7. The method for fast and robust image recognition and tracking based on structural features as claimed in claim 6, wherein the fusing the feature matching with the weight parameters of the graph matching comprises:

(1) the grids of the query image and the training matching image are both N, and the assignment matrix is a {0,1} matrix of N × N, wherein each row and each column of the assignment matrix have and only one element of 1;

in the graph matching problem, the first-order similarity between nodes and the second-order similarity between edges and the first-order similarity between the nodes in the graph structure are considered at the same time, and the similarity matrix K simultaneously contains first-order node similarity information and second-order edge similarity information; the matching problem is converted into the following mathematical form:

x^*＝argmax(x)＝x^TKx

s.t.X1_n≤1_m,X^T1_m≤1_n

(2) and (3) assigning the similarity matrix K:

wherein A is^αAnd A^βIs G^αAnd G^βThe adjacency matrix of (a);

shows diagram G^αMidpoint v_iAnd point v_jWhen v is an adjacent relation of_iAnd v_jWhen there is a connected edge

The same process is carried out; c.
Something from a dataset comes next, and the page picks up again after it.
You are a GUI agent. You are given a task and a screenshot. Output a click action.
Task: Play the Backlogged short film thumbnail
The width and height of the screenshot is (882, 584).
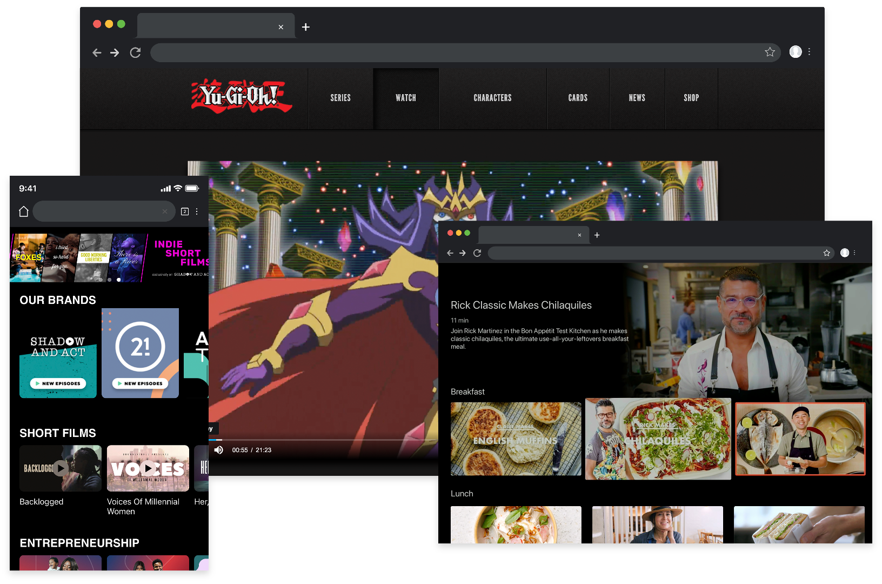point(60,468)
C_i,aIs shown as a drawing G^αMidpoint v_iAnd graph G^βMidpoint v_aUniformity of；d_i,j,a,b(τ) is graph G^αMiddle edge (i, j) and graph G^βThe consistency of the middle edges (a, b);

merging the feature points with the geometric constraints, order

f_i、

A BRIEF descriptor that is a key point;

is shown as a drawing G^αMidpoint v_iAnd v_jThe coordinate position of (a);

is shown as a drawing G^βMidpoint v_aAnd v_bThe coordinate position of (a); tau is the perspective transformation of the query image and the training matching image;

d_i,j,a,b(τ) represents the consistency of the lower edge (i, j) and the edge (a, b) of the perspective transformation τ, ω is selected to be large enough to ensure that the similarity of the pair of edges is greater than 0, the diagonal elements of the similarity matrix K contain the similarity information of the nodes and the nodes, and the non-diagonal elements contain the similarity information of the edges and the edges;

(3) filtering candidate matches, selecting GMS to screen retained key points, sorting according to matching distance, and retaining at most n_cSet of key points C^tAnd the similarity is highest, and deletion does not belong to C^tThe rows and columns of the key points are used to condense the similarity matrix K to a size reduced to n_c ²N²。

8. The method for fast and robust image recognition and tracking based on structural features of claim 7, wherein the approximate matching of the graph is completed by a random walk algorithm, which is characterized in that: and searching a plurality of nodes with the maximum weight by using a PageRank graph matching algorithm to complete matching.

9. The method for fast and robust image recognition and tracking based on structural features according to claim 8, wherein the finding of the nodes with the maximum weight by using the PageRank graph matching algorithm comprises:

(1) initializing the access probability of each point for the assigned similarity matrix K, making it start to jump and randomly walk to the matching constraint and finally converge on the quasi-stationary distribution, and (i, a) ∈ C for each candidate match^tThe corresponding probability is initialized to:

(2) in order to solve the problem of termination points and traps, the transition probability is set to be η, the random jump probability is set to be (1- η), the iterative formula of random walk is changed into X' ═ η KX + (1- η) e, e is an equally-divided random jump probability matrix, iteration is carried out until convergence, and a plurality of nodes with the maximum weight are selected to finish matching.

10. A fast robust image recognition tracking apparatus based on structural features, comprising a memory, a processor and a computer program stored on the memory and executable on the processor, wherein the processor when executing the program is operable to perform the method of any one of claims 1 to 9.